E não me digas que isso de exame de consciência e contrição é coisa própria de sacerdotes e homens perfeitos e não para ti; não te escuses com o "não há tempo"; "está a gente tão cansado quando chega a noite..."
Quanto tempo julgas que é necessário? Meia hora? Não. Um quarto de hora? Também não; alguns poucos minutos bastam. Não costumas recitar algumas orações antes de te deitares? Pois, em seguida à tua pequena oração, pensa uns momentos nas faltas e pecados do dia que acaba de passar, e reza, pausadamente e com fervor, diante do Crucifixo, o ato de contrição. Depois podes recolher-te tranqüilo. Deste ao Senhor as boas noites, e ele te respondeu: "Boa noite, filho". Ele perdoou-te misericordiosamente os teus pecados. Que te parece? Fá-lo desde esta noite e jamais te arrependerás.

2. Se, nesta vida, tiveres a imensa desgraça de cometeres um pecado mortal, não permaneças mergulhado em tão grande miséria; levanta-te pela contrição perfeita, levanta-te imediatamente, ou, o mais tarde, logo que faças as tuas orações da noite; depois não demores muito em confessar-te.

3. Finalmente, cristão da minha alma, mais tarde ou mais cedo, terás que morrer, e se, o que não te desejo, a morte te colhesse de improviso, já sabes onde está o remédio, já sabes onde está a chave do Céu.
Chama imediatamente por Deus com íntima e perfeita contrição, e, se em vida te exercitares nela gostosa e devidamente, não te faltarão então tempo, vontade e graça de Deus para teres firme contrição perfeita, e a contrição perfeita te salvará.
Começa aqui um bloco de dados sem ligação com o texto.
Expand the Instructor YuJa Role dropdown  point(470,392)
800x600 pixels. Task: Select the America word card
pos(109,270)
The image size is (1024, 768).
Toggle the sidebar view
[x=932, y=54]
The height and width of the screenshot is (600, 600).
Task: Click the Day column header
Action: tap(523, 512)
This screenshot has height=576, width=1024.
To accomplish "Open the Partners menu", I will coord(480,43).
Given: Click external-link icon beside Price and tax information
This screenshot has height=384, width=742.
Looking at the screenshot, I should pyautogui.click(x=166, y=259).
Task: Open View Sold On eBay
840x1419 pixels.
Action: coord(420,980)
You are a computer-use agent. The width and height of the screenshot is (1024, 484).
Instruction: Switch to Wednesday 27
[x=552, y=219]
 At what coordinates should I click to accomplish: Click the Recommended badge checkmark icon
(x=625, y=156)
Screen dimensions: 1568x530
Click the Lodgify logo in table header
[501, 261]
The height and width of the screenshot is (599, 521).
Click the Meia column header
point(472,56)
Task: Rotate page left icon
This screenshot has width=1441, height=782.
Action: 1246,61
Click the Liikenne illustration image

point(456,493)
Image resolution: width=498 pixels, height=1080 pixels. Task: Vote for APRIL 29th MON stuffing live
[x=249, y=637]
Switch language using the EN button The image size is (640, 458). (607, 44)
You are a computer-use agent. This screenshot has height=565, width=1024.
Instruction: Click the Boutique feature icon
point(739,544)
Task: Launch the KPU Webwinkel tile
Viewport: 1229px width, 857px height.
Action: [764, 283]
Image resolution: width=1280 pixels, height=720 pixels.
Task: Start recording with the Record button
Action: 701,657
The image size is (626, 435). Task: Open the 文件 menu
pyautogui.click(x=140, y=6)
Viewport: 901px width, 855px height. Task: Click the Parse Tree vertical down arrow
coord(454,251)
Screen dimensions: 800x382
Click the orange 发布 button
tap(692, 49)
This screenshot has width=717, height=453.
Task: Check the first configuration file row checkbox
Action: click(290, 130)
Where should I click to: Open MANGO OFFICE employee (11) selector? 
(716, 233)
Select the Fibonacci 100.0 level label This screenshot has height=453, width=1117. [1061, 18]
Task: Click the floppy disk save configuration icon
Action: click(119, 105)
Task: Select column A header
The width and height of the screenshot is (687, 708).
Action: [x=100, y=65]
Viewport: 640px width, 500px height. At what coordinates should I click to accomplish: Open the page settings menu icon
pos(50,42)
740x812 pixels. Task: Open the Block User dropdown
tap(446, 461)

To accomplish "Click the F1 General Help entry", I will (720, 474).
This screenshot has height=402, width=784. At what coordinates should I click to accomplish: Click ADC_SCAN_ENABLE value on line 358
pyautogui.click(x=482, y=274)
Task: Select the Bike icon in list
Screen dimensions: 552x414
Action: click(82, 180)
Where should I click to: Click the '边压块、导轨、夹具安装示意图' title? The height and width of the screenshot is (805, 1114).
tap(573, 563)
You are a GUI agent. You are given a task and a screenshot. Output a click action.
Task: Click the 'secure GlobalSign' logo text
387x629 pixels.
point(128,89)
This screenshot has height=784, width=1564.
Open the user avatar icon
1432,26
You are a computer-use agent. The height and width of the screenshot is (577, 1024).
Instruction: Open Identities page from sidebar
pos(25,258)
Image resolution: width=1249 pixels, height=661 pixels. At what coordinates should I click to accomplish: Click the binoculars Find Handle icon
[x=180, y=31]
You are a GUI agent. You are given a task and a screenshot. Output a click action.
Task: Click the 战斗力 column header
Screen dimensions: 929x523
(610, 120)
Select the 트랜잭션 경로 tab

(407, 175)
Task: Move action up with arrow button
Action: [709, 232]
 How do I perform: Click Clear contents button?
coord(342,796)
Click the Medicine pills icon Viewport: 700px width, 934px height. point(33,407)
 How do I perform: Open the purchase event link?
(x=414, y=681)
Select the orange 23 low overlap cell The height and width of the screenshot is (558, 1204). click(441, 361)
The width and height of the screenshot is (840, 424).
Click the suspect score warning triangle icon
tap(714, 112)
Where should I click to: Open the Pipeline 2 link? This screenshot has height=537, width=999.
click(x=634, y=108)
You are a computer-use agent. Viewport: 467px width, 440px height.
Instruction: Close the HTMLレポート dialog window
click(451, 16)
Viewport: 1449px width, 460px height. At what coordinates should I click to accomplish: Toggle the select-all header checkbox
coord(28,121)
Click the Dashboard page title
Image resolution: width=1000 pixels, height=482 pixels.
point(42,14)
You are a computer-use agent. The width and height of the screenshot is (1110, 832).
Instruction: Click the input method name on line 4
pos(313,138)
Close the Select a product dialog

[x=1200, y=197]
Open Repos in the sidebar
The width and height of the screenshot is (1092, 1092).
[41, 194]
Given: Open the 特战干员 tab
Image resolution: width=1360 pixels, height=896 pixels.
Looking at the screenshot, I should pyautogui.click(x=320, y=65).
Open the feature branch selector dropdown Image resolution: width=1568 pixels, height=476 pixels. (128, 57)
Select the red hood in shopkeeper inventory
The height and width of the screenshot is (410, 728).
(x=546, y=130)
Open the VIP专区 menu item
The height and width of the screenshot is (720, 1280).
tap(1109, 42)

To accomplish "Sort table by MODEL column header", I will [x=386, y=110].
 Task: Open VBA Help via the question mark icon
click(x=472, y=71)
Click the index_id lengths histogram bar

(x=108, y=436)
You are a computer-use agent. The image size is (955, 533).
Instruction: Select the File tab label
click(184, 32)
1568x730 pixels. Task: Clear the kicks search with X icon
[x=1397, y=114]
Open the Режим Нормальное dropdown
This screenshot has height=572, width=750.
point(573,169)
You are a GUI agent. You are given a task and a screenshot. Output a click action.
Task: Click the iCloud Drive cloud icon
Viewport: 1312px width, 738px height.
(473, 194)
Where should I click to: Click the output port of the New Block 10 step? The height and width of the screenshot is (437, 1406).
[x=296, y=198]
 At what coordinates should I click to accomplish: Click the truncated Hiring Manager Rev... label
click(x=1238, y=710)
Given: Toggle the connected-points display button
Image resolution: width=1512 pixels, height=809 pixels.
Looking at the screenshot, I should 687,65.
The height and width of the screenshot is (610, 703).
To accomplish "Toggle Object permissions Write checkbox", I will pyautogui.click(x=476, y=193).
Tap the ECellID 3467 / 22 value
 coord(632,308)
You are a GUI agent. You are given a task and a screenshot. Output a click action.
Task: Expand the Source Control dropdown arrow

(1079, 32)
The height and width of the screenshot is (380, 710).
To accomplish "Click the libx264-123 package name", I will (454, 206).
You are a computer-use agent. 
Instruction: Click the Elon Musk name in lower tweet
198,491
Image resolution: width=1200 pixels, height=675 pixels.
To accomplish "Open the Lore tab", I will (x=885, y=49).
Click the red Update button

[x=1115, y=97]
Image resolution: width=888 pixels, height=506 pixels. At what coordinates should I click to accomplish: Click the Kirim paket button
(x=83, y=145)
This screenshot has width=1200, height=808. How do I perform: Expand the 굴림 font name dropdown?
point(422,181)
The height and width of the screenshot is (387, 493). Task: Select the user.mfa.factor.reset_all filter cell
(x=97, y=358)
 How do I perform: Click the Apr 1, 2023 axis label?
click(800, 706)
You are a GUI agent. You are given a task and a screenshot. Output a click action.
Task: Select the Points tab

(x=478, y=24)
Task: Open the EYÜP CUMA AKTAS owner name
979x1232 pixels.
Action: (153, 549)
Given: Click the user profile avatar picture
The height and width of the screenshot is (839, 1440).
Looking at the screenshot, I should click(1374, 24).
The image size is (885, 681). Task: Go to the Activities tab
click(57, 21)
4. Porém, se antes de morrer, tens tempo para prevenir-te e preparar-te para o caminho da eternidade, que a última coisa que na terra penses e faças, com conhecimento, seja um ato de entranhado amor de Deus, teu Criador, teu Redentor, Salvador e Juiz; um ato de sincera e perfeita contrição de todos os pecados da tua vida. Feito isto, lança-te com confiança nos braços da misericórdia divina e Deus será para ti bondoso Juiz.
Com isto, me despeço de ti, amado leitor; vê e faze o que neste livrinho tens lido. Ama e pratica a contrição perfeita, meio esplêndido de graça que a divina misericórdia põe em tuas mãos para saíres do pecado mortal em qualquer momento, e não só em perigo de morte; meio fácil, que tão grandes efeitos produz; meio supremo e único que, em caso de necessidade, salvará a tua alma; fonte, enfim, de graças na vida e na morte verdadeira chave de ouro do Céu.